## TEXT PASSAGE
+ + + + + + +

Ravix, who claims to command 1,681 former soldiers, told Reuters that
none of his men would join the police.
"We are a constitutional force just like them," he said, surrounded by
heavily armed men in camouflage uniforms.
A man hoping to join the Haitian National Police was killed on Tuesday
and many were hurt in a stampede as thousands of Haitians sought jobs with
the force, a police academy official said.
Gerry Prophete, 23, was crushed to death, said Jean Yonel Trecil,
inspector general of the police academy in Port-au-Prince.
Eight people were hospitalized with injuries, many more were hurt and
recruiting was temporarily suspended, he said.
The stampede occurred a day after Haitian authorities began recruiting
police to fill a security gap that has worsened since Aristide's departure.
"The crime rate has increased. It is a fact. But the problem is that
the police don't have enough numbers," Justice Minister Bernard Gousse
said.
Haiti had about 3,500 policemen before the uprising. But many fled the
country or abandoned their posts in fear of their lives during the revolt.
Others have been fired by the interim authorities.
Gousse said some 20,000 officers would be needed to police Haiti,
which now has just 2,000 police for 8 million people.
Haiti's military overthrew Aristide, the Caribbean nation's first
democratically elected president, shortly after he took office in 1991.
Aristide disbanded the army after he was returned to power by a U.S.-led
military invasion in 1994.
He began serving a second five-year term in 2001 but was driven into
exile on Feb. 29 amid the uprising led by rebels, many of them former
soldiers. More than 200 people were killed during the uprising.
Haiti is tentatively set to hold elections next year. The interim
government has said it will leave it up to the next government to decide
the fate of the army.

+ + + + + + +

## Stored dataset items
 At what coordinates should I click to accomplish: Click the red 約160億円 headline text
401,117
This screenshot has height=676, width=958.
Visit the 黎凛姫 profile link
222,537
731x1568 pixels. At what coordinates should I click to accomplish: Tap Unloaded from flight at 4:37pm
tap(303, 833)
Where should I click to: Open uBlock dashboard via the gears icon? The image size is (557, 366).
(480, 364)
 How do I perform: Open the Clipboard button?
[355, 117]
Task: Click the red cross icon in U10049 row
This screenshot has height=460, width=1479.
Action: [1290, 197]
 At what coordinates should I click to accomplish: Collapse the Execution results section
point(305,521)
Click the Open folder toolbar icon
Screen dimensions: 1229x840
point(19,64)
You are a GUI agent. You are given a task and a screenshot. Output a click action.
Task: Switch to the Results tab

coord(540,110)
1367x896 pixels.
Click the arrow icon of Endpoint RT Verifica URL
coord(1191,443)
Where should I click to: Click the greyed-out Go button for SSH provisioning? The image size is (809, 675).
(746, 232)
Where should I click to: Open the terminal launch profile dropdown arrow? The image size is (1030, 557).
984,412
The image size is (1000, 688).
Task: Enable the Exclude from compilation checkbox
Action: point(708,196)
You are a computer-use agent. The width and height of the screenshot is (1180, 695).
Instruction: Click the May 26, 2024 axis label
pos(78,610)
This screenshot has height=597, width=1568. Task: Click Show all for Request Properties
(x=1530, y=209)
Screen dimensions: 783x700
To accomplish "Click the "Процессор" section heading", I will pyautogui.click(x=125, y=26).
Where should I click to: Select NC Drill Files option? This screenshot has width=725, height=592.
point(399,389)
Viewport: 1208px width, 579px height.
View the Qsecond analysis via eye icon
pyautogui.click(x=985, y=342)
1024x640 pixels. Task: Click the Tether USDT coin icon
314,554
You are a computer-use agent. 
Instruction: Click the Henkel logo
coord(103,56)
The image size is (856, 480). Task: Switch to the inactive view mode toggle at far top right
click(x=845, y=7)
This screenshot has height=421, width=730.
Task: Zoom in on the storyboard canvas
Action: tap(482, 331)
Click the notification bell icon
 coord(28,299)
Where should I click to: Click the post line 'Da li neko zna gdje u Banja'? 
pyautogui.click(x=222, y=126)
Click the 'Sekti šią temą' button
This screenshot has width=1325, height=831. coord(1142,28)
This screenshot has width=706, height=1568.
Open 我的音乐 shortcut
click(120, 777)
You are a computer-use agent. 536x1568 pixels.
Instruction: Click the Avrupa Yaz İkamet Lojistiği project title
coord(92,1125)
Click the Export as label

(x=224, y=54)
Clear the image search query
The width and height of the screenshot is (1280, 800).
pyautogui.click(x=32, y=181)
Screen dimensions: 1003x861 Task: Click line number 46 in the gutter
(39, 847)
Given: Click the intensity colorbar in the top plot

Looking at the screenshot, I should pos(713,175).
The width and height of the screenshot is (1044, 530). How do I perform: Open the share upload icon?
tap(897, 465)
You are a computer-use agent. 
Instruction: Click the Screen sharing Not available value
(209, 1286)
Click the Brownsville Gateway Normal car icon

+ + + + + + +

## SET OF TASKS
1: In the passage on Haiti's police, how many officers did Justice Minister Bernard Gousse say would be needed to police Haiti?
2: Write what follows the final sentence of the passage on Haiti's police.

## RESPONSES
1: Some 20,000 officers.

2:
The United States, which pressured Aristide to step down in February,
has urged Haiti not to revive its army, which has a long history of
launching coups.
Ravix said the United States has no right to interfere "with our
efforts to take back possession of our barracks."
U.N. Secretary-General Kofi Annan said in a report to the Security
Council that stabilizing Haiti will require a U.N. peacekeeping mission of
more than 8,000 troops and civilian police over the next two years.
Ravix said Aristide's decision to dismantle the army was
unconstitutional and called on interim authorities to pay the former
soldiers 10 years' back salary.
"They have to pay us because the army never ceased to exist," said
Ravix.
The interim government said it would let rebel ex-soldiers into the
police force, but would screen them to determine if they had been involved
in serious human rights abuses.
Thousands of people lined up in front of the police academy's gate all
day on Monday and on Tuesday trying to register to fill 800 open slots.
Some said they want to become police officers to serve their country.
Others said they had no alternative.
"I just want to get a job," said Paul Gelin, 24, who had been at the
gate of the academy since before dawn on Tuesday but could not get in.